#### [The exercise]
Copy the listing from the line containing "The height and" through the end of the listing, replacing "Click" with "Press" and keeping everything else the same. Omit the pictures.

#### [Records provided]
* BEGIN *
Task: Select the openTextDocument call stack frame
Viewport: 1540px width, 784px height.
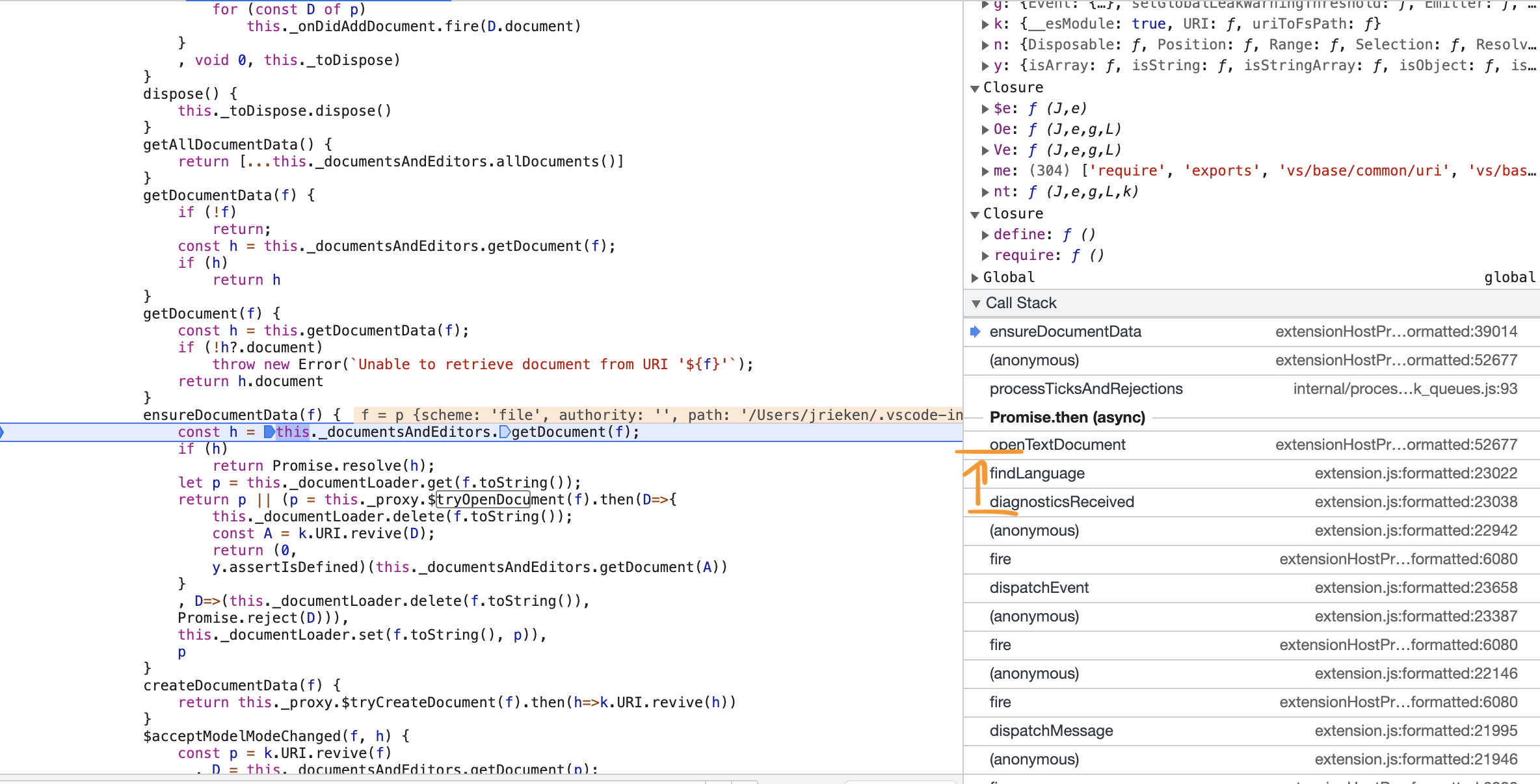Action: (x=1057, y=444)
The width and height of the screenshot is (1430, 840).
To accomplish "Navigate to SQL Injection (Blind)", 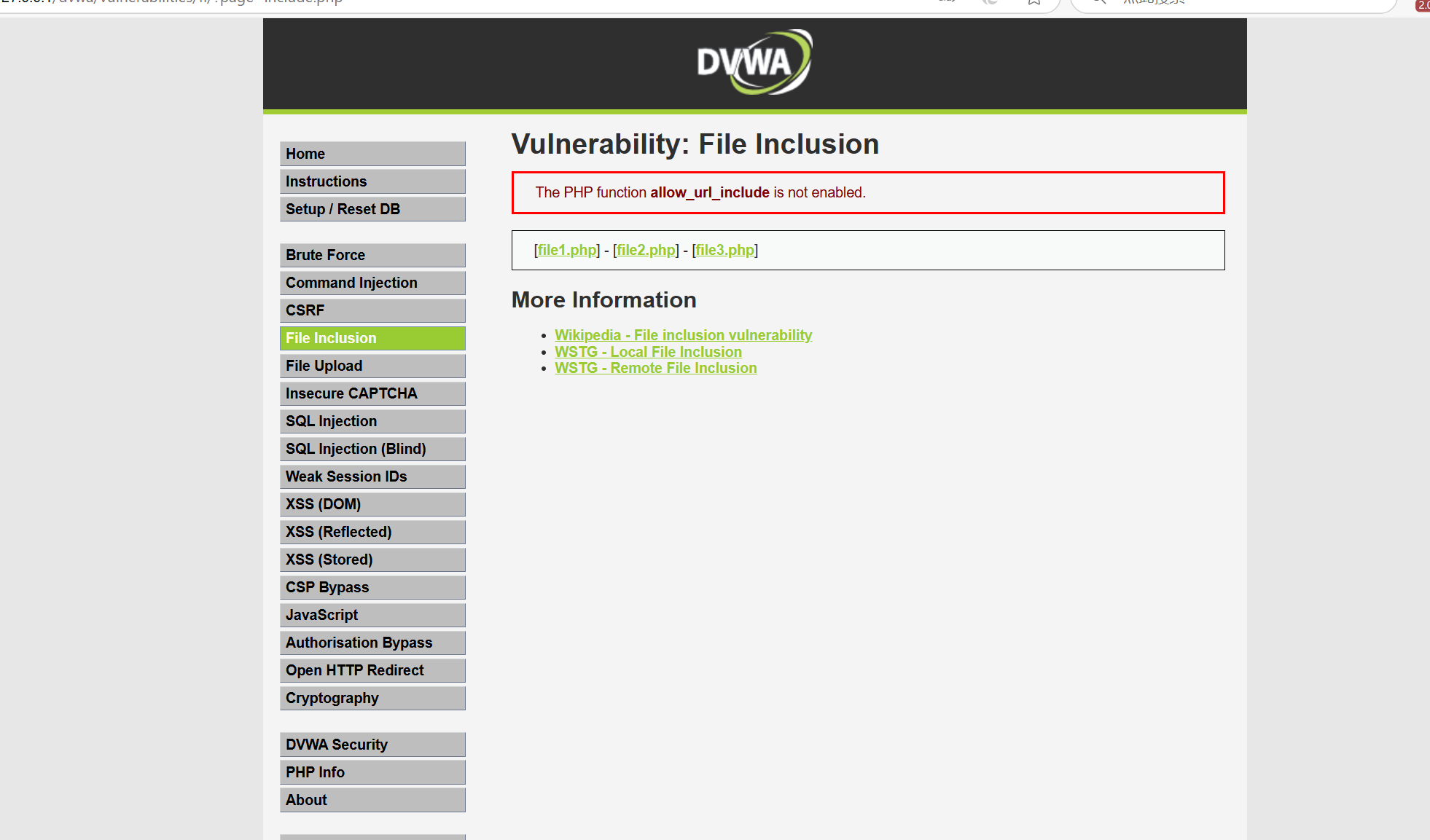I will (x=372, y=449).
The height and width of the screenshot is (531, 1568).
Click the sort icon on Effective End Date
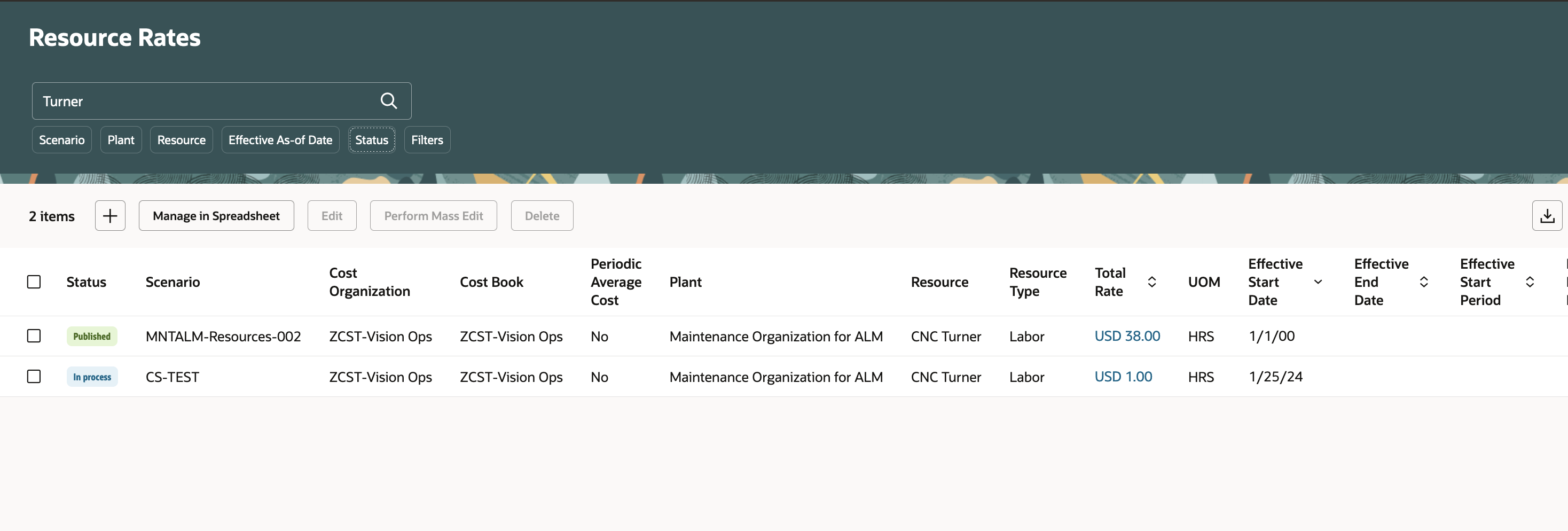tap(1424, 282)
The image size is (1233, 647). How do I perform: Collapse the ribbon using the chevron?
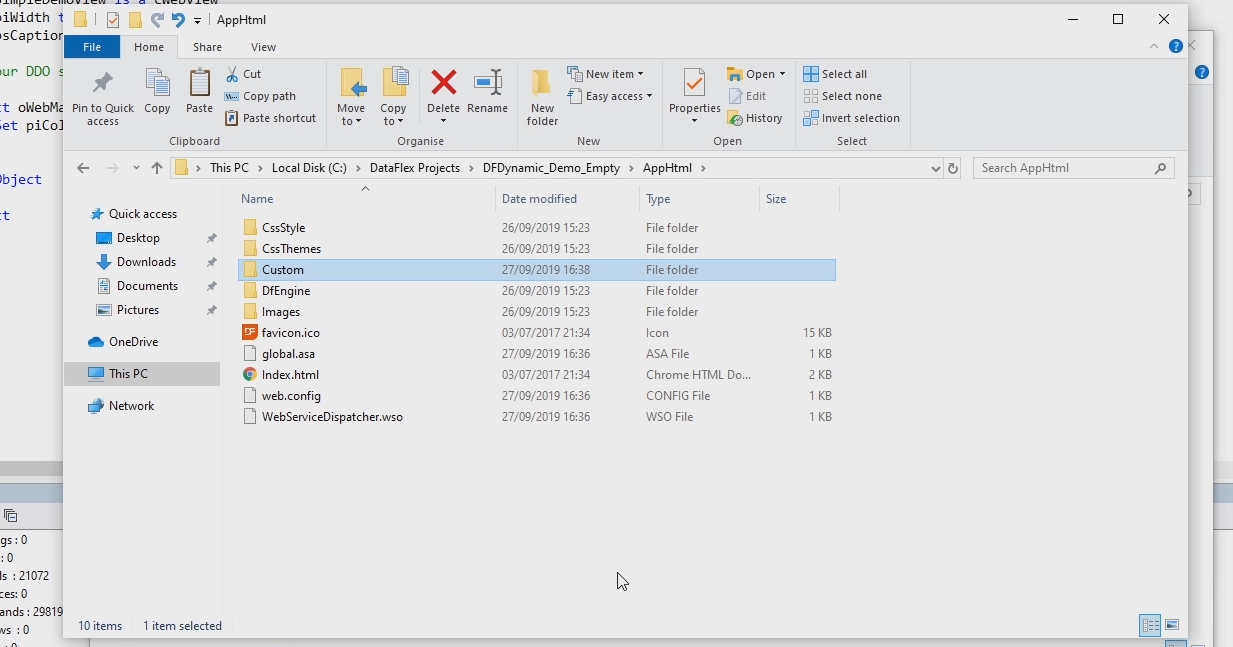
* END *
#### [Exercise output]
The height and width of the screenshot is (531, 1568).
Press the sort icon on Effective End Date
tap(1424, 282)
The image size is (1233, 647). How do I perform: Collapse the ribbon using the chevron?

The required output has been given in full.